**Data records**
——

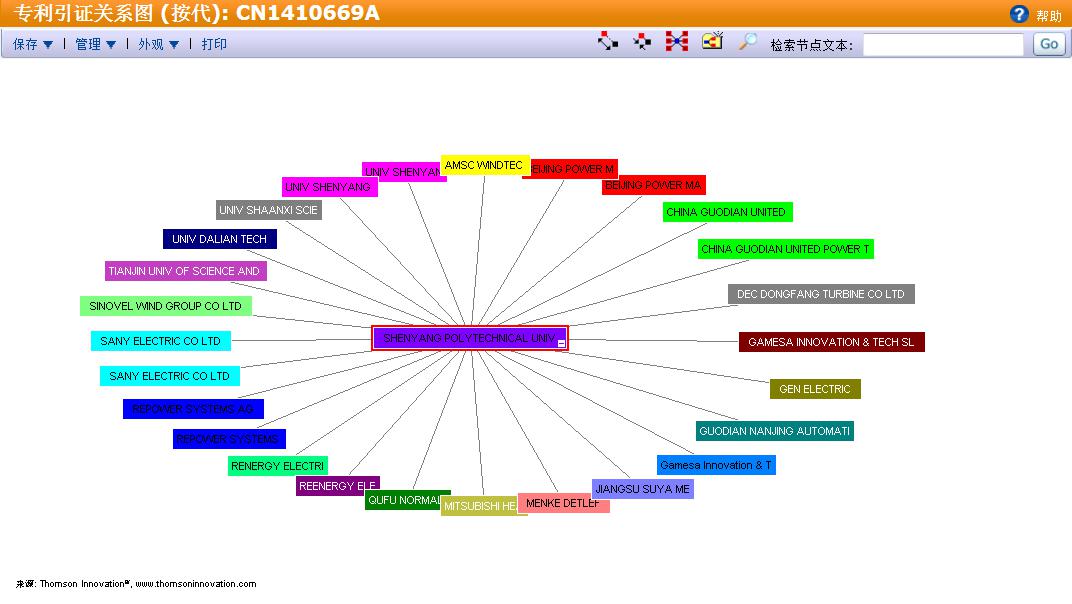Select the yellow AMSC WINDTEC node
Screen dimensions: 1072x604
[484, 165]
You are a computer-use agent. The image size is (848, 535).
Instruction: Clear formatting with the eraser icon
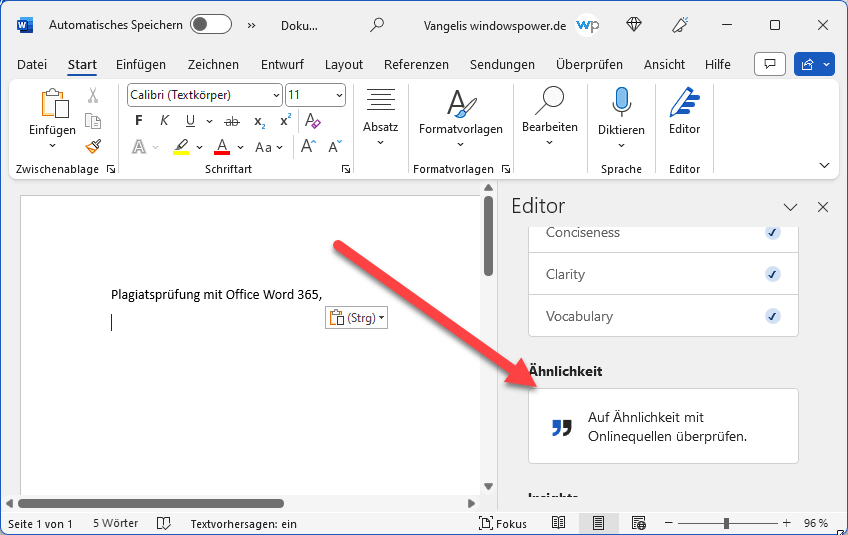(x=312, y=121)
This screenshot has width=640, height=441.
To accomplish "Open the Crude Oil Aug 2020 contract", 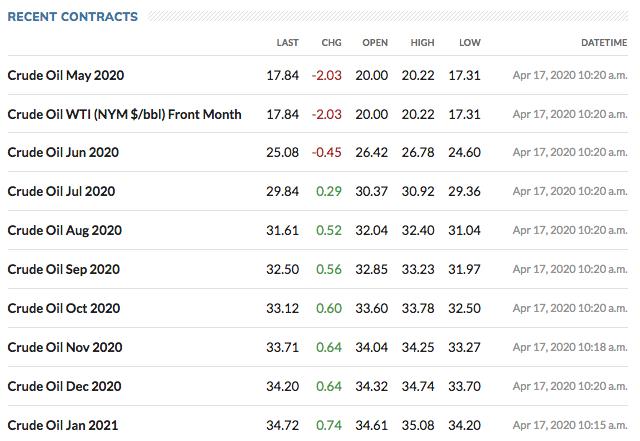I will [x=64, y=230].
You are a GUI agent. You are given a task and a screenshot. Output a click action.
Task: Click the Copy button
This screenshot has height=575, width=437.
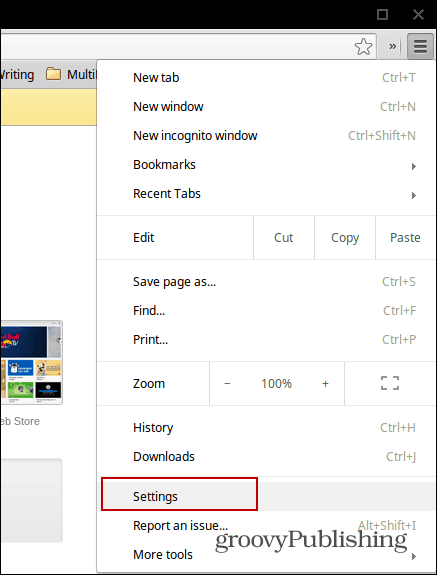(x=345, y=238)
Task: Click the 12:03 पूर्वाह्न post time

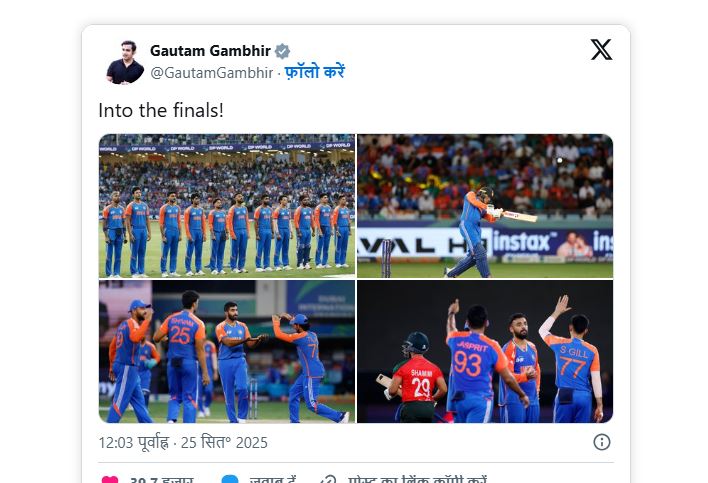Action: (x=134, y=441)
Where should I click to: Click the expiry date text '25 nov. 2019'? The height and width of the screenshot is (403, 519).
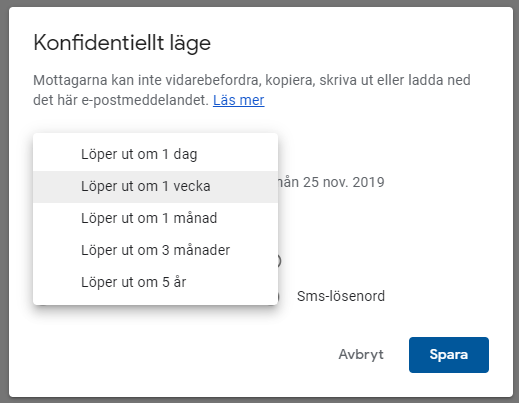(x=344, y=182)
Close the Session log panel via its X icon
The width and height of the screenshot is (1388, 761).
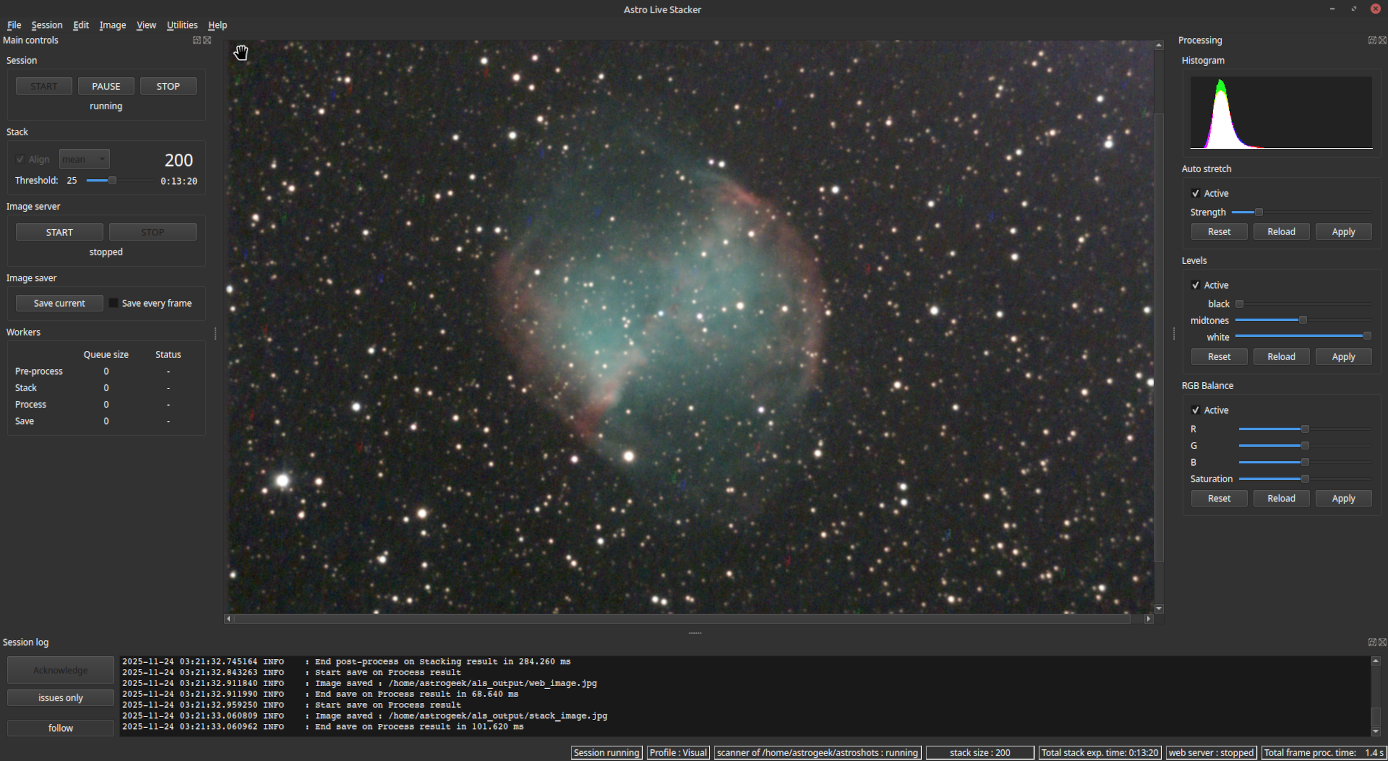pos(1381,641)
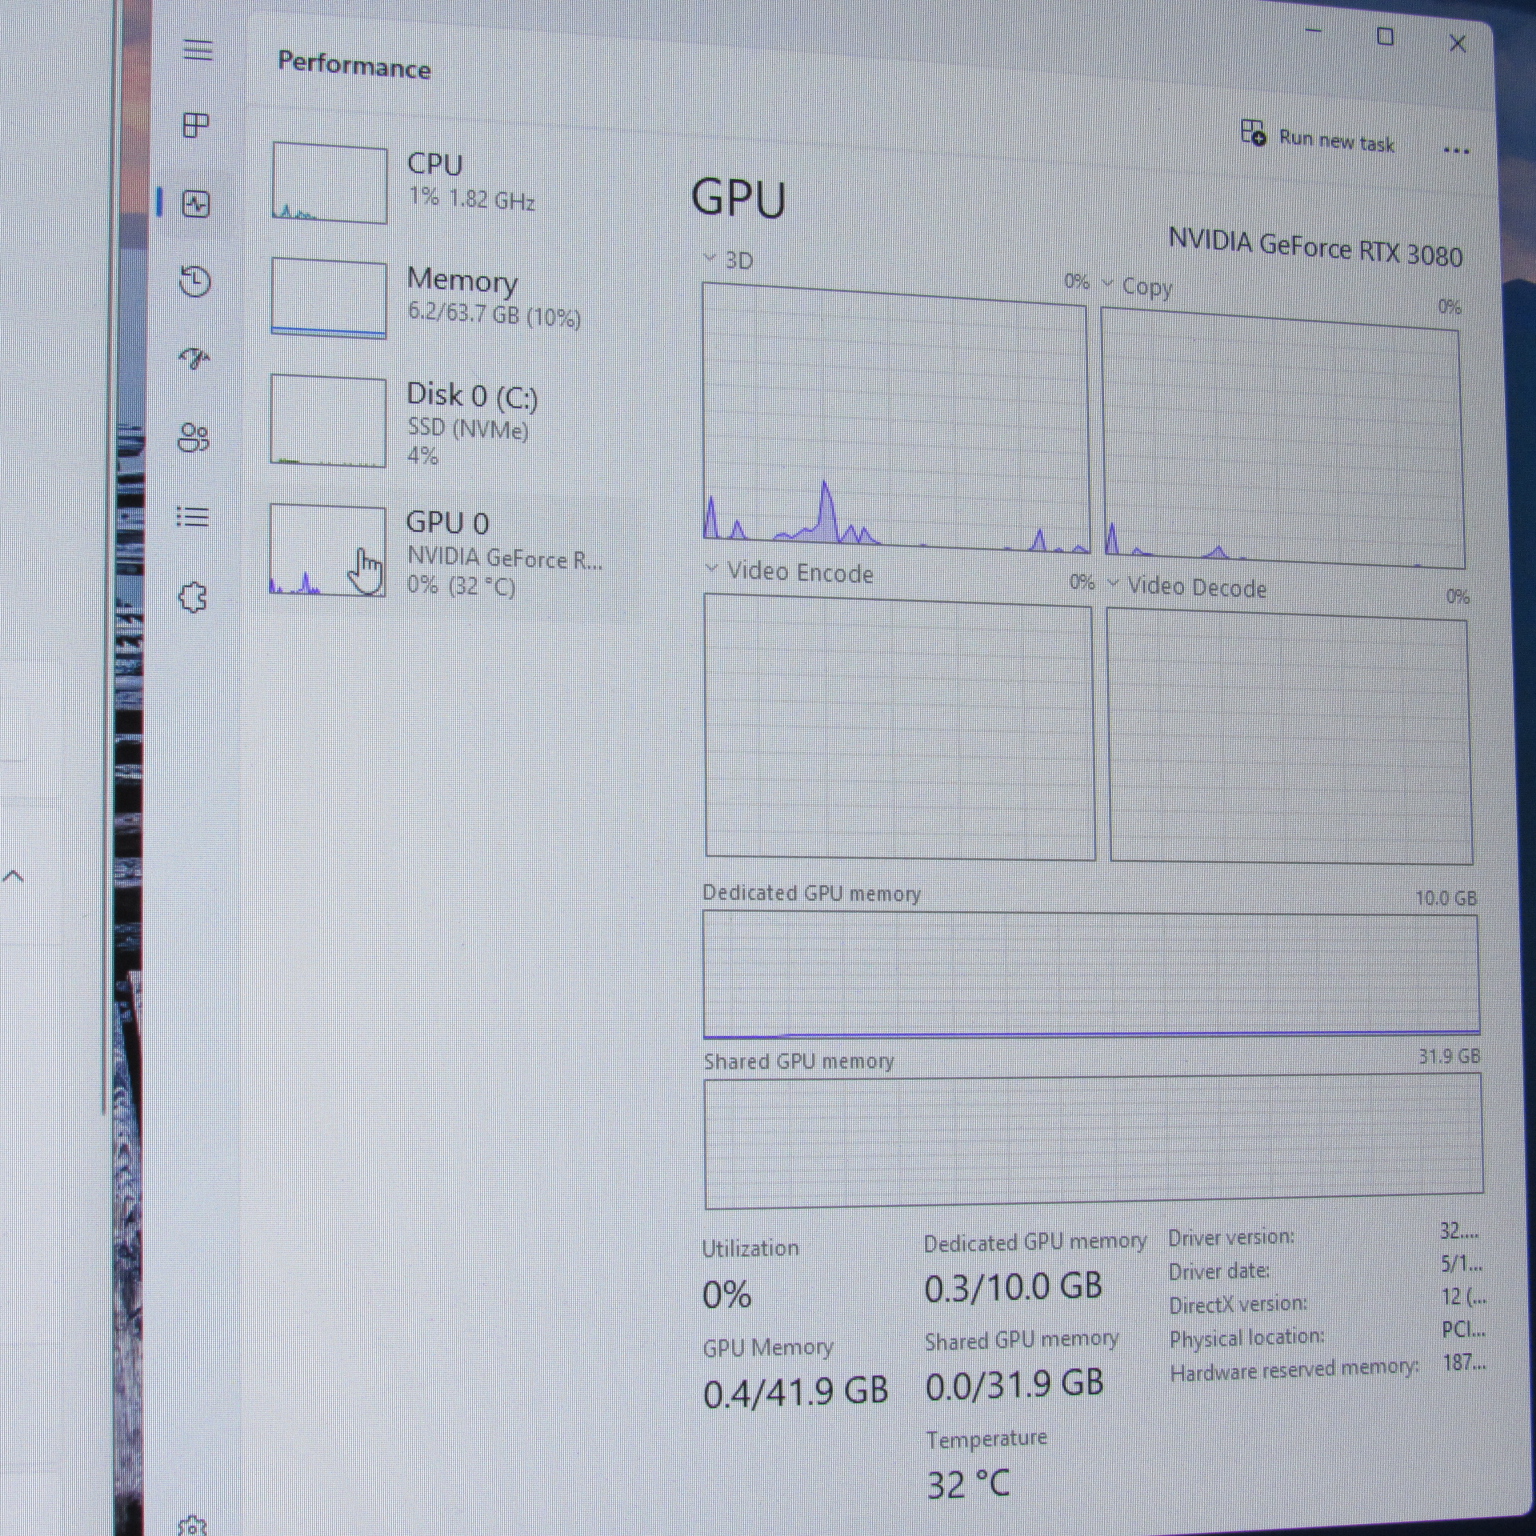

——

Word for word, restate the lines from the line with "This screenshot has height=575, width=437." through the last line of the entries, and nothing beyond them. Omit pictures.

**Answer area**
This screenshot has height=575, width=437.
(x=345, y=238)
Task: Click the 12:03 पूर्वाह्न post time

Action: (x=134, y=441)
Where should I click to: Click the expiry date text '25 nov. 2019'? The height and width of the screenshot is (403, 519).
(x=344, y=182)
Close the Session log panel via its X icon
The width and height of the screenshot is (1388, 761).
pos(1381,641)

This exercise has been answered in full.